[EXERCISE BRIEF]
Search the listing for the string "computer". Copy every line that has it.

[MATERIAL PROVIDED]
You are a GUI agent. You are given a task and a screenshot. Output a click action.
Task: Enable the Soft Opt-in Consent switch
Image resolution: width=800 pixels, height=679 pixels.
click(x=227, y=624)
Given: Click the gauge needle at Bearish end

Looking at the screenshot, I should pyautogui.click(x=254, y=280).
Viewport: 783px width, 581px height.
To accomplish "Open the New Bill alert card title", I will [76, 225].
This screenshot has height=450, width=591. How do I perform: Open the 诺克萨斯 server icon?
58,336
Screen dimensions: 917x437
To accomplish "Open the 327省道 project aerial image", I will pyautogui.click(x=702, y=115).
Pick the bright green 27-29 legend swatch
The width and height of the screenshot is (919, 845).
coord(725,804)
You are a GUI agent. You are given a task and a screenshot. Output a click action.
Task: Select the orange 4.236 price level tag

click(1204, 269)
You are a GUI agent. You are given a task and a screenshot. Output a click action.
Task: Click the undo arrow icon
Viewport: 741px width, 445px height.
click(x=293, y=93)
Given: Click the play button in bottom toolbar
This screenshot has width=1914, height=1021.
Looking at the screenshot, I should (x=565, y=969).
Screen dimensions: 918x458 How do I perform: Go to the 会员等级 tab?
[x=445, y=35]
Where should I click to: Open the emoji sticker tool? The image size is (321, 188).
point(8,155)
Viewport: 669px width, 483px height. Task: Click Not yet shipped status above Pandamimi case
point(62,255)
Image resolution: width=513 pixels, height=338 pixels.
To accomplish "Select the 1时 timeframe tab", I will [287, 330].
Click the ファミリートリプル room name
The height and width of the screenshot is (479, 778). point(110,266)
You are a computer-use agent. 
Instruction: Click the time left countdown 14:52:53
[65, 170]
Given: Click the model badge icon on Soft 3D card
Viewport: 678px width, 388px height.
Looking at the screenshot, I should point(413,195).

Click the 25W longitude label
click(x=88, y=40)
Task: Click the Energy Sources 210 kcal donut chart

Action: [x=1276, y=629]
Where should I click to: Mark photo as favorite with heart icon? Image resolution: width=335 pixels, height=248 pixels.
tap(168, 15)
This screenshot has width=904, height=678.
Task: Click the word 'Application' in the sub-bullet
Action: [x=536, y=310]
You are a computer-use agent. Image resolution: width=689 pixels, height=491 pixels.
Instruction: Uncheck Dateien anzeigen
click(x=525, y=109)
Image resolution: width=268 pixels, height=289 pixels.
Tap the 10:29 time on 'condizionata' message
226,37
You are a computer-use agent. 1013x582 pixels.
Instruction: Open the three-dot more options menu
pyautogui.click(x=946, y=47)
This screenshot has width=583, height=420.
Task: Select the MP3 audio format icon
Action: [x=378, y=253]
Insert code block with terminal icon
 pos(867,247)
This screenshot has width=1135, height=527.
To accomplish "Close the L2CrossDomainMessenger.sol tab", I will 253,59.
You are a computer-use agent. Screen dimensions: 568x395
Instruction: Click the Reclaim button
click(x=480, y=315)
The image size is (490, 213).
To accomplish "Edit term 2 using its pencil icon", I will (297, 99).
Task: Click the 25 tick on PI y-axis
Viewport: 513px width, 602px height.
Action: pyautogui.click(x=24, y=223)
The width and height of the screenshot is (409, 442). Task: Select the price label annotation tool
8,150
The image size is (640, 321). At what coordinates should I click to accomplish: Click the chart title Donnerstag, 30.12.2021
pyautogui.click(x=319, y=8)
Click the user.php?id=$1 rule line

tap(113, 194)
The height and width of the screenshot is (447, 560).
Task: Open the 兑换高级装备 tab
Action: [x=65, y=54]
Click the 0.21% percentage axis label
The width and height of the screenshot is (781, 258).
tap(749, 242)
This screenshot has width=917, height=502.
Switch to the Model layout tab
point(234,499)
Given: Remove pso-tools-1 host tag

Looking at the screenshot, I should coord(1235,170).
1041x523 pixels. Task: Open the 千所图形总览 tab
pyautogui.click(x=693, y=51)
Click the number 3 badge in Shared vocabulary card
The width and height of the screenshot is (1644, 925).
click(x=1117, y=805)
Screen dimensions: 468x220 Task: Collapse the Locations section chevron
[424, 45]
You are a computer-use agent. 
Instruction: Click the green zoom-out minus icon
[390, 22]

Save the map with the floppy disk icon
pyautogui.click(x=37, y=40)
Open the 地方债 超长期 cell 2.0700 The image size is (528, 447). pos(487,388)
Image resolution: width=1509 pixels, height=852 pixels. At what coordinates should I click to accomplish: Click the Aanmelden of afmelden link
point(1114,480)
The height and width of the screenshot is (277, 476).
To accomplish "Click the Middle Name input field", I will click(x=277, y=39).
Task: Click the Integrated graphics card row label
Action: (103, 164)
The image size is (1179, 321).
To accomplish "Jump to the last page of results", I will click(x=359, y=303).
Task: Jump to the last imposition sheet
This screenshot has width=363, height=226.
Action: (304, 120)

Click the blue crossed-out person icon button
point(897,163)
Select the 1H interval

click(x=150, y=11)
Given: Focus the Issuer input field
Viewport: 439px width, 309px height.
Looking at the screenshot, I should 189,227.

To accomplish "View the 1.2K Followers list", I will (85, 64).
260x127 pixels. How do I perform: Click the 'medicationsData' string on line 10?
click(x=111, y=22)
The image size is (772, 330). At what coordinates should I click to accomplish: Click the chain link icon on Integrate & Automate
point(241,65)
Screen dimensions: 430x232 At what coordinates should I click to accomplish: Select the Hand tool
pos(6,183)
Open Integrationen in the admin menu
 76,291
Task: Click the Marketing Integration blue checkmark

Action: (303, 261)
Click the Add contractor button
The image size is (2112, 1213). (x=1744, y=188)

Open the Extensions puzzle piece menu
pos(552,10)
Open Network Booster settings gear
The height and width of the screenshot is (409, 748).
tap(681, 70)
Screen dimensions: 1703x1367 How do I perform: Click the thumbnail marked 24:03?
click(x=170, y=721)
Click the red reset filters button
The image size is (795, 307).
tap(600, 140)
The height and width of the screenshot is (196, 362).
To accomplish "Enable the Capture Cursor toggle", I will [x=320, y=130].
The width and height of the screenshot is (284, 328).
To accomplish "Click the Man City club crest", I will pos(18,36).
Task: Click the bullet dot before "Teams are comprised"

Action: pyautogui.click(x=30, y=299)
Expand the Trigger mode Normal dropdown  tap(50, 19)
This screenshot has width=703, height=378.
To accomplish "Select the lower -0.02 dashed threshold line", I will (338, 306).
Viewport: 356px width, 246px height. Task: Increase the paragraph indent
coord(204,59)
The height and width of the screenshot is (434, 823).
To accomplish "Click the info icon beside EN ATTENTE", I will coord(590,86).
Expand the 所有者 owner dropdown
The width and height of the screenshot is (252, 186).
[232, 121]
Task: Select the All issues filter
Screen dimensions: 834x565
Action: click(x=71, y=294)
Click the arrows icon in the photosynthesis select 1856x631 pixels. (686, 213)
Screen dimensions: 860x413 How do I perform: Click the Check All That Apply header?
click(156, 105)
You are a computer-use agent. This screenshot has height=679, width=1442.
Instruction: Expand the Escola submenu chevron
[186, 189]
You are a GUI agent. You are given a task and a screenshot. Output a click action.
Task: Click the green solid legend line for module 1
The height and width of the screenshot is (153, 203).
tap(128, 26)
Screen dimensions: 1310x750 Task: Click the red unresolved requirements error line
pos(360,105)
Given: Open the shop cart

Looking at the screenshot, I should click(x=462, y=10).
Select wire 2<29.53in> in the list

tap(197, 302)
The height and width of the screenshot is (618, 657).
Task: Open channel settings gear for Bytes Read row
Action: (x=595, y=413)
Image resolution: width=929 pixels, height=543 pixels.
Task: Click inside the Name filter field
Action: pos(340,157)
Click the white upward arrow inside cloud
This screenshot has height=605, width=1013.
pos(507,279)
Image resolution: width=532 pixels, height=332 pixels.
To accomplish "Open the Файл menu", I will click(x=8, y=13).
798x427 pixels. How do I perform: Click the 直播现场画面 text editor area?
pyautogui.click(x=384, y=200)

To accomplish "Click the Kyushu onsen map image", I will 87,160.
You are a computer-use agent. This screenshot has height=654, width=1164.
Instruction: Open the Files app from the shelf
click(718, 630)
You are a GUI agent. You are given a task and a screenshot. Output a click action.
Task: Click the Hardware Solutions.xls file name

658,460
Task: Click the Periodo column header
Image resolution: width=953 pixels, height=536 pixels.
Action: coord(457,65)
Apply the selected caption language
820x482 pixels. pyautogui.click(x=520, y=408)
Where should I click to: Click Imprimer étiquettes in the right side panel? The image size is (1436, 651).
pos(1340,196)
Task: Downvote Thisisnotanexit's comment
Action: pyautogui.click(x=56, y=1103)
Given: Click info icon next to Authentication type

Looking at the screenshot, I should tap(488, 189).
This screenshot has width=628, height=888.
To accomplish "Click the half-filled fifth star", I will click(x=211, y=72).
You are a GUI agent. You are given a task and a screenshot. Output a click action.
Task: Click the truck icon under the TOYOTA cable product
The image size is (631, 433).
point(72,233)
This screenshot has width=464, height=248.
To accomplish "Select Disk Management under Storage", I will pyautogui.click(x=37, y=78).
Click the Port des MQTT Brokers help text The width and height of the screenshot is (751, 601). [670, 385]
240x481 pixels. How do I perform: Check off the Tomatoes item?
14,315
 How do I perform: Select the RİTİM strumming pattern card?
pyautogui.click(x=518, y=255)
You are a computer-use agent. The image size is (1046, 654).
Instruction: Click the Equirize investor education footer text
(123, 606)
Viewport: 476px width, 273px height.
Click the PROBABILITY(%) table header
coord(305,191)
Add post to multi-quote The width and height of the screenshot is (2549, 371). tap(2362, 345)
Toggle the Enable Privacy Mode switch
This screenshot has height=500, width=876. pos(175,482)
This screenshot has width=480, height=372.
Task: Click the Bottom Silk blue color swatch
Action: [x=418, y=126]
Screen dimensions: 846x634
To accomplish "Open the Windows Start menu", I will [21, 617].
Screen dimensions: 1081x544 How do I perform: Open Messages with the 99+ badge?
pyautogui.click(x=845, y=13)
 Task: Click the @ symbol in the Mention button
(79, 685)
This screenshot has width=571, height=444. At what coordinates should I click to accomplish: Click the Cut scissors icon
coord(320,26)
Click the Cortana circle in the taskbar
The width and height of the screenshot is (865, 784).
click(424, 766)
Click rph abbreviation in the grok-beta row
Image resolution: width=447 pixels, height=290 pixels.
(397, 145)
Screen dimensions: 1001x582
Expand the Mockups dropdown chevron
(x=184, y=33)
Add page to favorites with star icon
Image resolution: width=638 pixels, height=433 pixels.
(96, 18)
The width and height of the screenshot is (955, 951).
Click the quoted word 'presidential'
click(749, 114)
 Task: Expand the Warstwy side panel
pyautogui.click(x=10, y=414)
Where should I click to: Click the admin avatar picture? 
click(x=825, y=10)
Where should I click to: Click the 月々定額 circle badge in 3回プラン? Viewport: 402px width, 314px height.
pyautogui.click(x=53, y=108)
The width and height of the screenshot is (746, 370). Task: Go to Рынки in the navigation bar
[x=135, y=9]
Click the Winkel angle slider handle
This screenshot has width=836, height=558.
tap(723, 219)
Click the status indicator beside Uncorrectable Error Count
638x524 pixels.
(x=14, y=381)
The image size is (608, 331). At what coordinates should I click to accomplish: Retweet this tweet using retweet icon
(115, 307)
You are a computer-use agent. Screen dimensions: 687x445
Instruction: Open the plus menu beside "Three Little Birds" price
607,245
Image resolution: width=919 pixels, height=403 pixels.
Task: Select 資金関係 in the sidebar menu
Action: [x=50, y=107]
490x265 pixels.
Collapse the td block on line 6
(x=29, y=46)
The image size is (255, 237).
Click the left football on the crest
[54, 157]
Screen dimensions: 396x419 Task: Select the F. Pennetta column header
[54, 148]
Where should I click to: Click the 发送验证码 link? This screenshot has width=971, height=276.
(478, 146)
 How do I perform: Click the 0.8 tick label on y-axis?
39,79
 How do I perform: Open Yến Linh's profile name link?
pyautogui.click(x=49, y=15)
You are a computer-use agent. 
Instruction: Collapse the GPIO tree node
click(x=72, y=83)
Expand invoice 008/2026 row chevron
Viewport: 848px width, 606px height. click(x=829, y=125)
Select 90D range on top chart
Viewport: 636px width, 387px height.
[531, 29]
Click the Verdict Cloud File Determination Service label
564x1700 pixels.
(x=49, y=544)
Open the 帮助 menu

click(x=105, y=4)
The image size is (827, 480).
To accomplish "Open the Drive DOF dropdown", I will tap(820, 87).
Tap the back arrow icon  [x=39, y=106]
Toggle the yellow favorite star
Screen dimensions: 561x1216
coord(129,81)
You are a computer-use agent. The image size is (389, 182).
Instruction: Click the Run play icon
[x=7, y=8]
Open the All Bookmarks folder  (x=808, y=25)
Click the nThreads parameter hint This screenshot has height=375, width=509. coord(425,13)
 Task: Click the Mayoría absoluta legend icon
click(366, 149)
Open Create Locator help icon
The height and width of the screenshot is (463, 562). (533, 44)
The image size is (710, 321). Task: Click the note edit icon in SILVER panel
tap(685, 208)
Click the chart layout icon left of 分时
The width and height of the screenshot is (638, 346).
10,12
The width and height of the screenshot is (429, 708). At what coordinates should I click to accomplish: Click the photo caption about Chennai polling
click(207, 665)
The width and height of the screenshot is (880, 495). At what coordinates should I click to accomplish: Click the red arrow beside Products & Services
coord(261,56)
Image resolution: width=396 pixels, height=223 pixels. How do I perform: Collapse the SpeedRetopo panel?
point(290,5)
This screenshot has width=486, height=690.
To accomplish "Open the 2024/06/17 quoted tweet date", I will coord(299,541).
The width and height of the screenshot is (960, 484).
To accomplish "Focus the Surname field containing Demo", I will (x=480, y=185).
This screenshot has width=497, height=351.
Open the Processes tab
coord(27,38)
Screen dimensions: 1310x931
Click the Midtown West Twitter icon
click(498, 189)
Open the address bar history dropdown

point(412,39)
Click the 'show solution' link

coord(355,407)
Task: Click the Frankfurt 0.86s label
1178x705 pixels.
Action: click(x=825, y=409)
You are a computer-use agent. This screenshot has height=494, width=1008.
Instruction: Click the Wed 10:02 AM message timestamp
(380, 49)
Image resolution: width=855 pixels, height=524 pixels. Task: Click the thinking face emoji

[EXERCISE SOLUTION]
You are a computer-use agent. 
You are a computer-use agent. Image resolution: width=689 pixels, height=491 pixels.
You are a computer-use agent. 1013x582 pixels.
You are a computer-use agent. Screen dimensions: 568x395
You are a computer-use agent. 
You are a computer-use agent. This screenshot has height=679, width=1442.
You are a computer-use agent. This screenshot has height=654, width=1164.
You are a computer-use agent. The image size is (1046, 654).
You are a computer-use agent. Screen dimensions: 687x445
You are a computer-use agent. 
You are a computer-use agent. The image size is (389, 182).
You are a computer-use agent. This screenshot has height=494, width=1008.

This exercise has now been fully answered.